Le poids de la crise

Mais comment agir? A quelle vitesse? Et quid de la compétitivité des entreprises européennes, obligées de s’adapter en pleine crise économique mondiale? Evoquant les négociations qui ont lieu actuellement à Bruxelles sur le paquet énergie-climat, la députée européenne Françoise Grossetête (PPE-DE) estime que l’UE peut atteindre les objectifs des 3 fois 20 (lire le dossier d’EurActiv.fr), mais doit faire en sorte de ne pas trop pénaliser les entreprises. Au Parlement européen, la tendance n’est cependant pas à la remise en cause de la proposition de la Commission (lire EurActiv.fr 08/10/08). Contrairement à certains Etats membres comme l’Allemagne ou l’Italie, qui plaident pour une réforme très légère du système d’échange de quotas d’émissions, les députés penchent pour une Europe verte.

Si la directrice du développement durable de GDF SUEZ, Françoise Guichard, a précisé que « les enjeux à très court terme ne devaient pas l’emporter », elle a également souligné la nécessité pour l’industrie d’avoir « une prévisibilité pour l’après 2012 ». « Le coût de l’inaction sera cinq fois supérieur à celui de l’action », a-t-elle ajouté.

Impact sur l’emploi

Mais la fermeture temporaire des usines de constructeurs automobiles en France, ou la délocalisation d’Arcelor Mittal au Brésil, montrent la fragilité de l’emploi en Europe. Selon le secrétaire national de la CFDT chargé des affaires européennes, Marcel Grignard, « le durcissement du débat en Europe ne date pas du moment où les entreprises financières ont fait faillite aux USA. Les salariés voient que les contraintes pour les entreprises vont se traduire par des coûts supérieurs et que l’emploi en Europe va le payer. »

Si le représentant syndical plaide pour que les objectifs européens ne soient pas « ralentis », il estime que cette mutation climatique devrait s’accompagner d’un fonds social du paquet énergie-climat.

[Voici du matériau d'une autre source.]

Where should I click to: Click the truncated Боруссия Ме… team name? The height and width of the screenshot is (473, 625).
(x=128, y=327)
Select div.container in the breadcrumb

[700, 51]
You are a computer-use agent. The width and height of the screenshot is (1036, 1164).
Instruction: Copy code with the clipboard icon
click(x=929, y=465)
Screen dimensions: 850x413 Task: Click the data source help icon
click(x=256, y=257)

Un peu à l’image du fonds d’ajustement à la mondialisation, cet argent servirait à « réorienter les salariés qui perdent leur emploi vers des qualifications dont on aura le plus besoin ».

« Il faut convaincre les salariés qu’ils retrouveront un emploi parce qu’ailleurs on en développera », a insisté Marcel Grignard, tout en reconnaissant que ce discours « passait mal en France où le marché du travail est figé ».

La mise à niveau du Grenelle

Si le paquet énergie-climat prend du retard, on peut en dire autant de la loi Grenelle, dont l’ensemble du projet de lois (1 et 2) ne devrait pas être voté avant l’été 2009 par le Parlement français. Pour autant, les intervenants au débat ont plébiscité l’exercice. « On a réussi à s’entendre sans quitter la table », « pour une fois la France n’est pas en retard sur l’environnement », « un moyen de rendre plus concrètes les problématiques environnementales », ont-ils tour à tour déclaré avant de saluer « cette méthode de démocratie délibérative », selon les termes utilisés par le représentant du WWF-France.

Mais quid de l’articulation entre le Grenelle et le paquet énergie-climat? « Toutes les actions déclinées dans le Grenelle 1 sont des applications de texte votés au Parlement européen », estime Françoise Grossetête. « Les objectifs étaient partagés avec l’UE mais on a essayé d’aller plus loin dans les modalités et la concrétisation », a cependant ajouté Françoise Guichard de GDF SUEZ. Des concrétisations qui devraient voir le jour dans le projet de loi Grenelle 2, qui n’a pas encore été officiellement présenté.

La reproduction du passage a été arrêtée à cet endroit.